▶ _Directive_: How many lines in the data below contain the string "icon"? Matching is case-sensitive. Reply with the number alone.
-- START OF Source material --
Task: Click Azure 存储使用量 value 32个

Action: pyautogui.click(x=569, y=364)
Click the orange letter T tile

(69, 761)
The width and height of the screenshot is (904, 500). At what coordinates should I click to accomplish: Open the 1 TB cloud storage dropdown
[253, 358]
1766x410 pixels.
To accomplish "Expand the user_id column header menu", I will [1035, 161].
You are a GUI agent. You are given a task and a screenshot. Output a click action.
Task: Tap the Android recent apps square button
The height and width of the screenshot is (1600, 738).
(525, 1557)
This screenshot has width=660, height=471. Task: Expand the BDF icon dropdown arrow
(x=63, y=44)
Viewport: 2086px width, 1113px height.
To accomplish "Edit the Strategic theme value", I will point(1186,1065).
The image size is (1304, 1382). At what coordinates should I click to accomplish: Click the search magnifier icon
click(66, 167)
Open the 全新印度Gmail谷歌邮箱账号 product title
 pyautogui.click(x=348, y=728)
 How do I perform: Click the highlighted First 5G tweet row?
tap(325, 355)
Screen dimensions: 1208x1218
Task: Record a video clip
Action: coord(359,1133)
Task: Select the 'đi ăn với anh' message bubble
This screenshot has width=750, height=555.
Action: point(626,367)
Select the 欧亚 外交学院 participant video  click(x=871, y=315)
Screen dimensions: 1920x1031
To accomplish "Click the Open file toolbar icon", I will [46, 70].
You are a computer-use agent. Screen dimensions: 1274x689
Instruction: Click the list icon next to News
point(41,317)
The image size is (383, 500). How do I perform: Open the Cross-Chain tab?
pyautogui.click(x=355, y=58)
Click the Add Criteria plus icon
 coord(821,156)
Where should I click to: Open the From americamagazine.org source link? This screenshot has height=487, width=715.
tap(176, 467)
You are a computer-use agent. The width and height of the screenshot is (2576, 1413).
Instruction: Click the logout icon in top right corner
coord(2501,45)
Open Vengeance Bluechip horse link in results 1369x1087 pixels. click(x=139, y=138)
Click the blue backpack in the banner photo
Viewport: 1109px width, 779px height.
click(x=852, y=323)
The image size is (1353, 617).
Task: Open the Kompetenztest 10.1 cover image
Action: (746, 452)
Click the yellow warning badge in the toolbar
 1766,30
-- END OF Source material --
▶ _Output below_: 6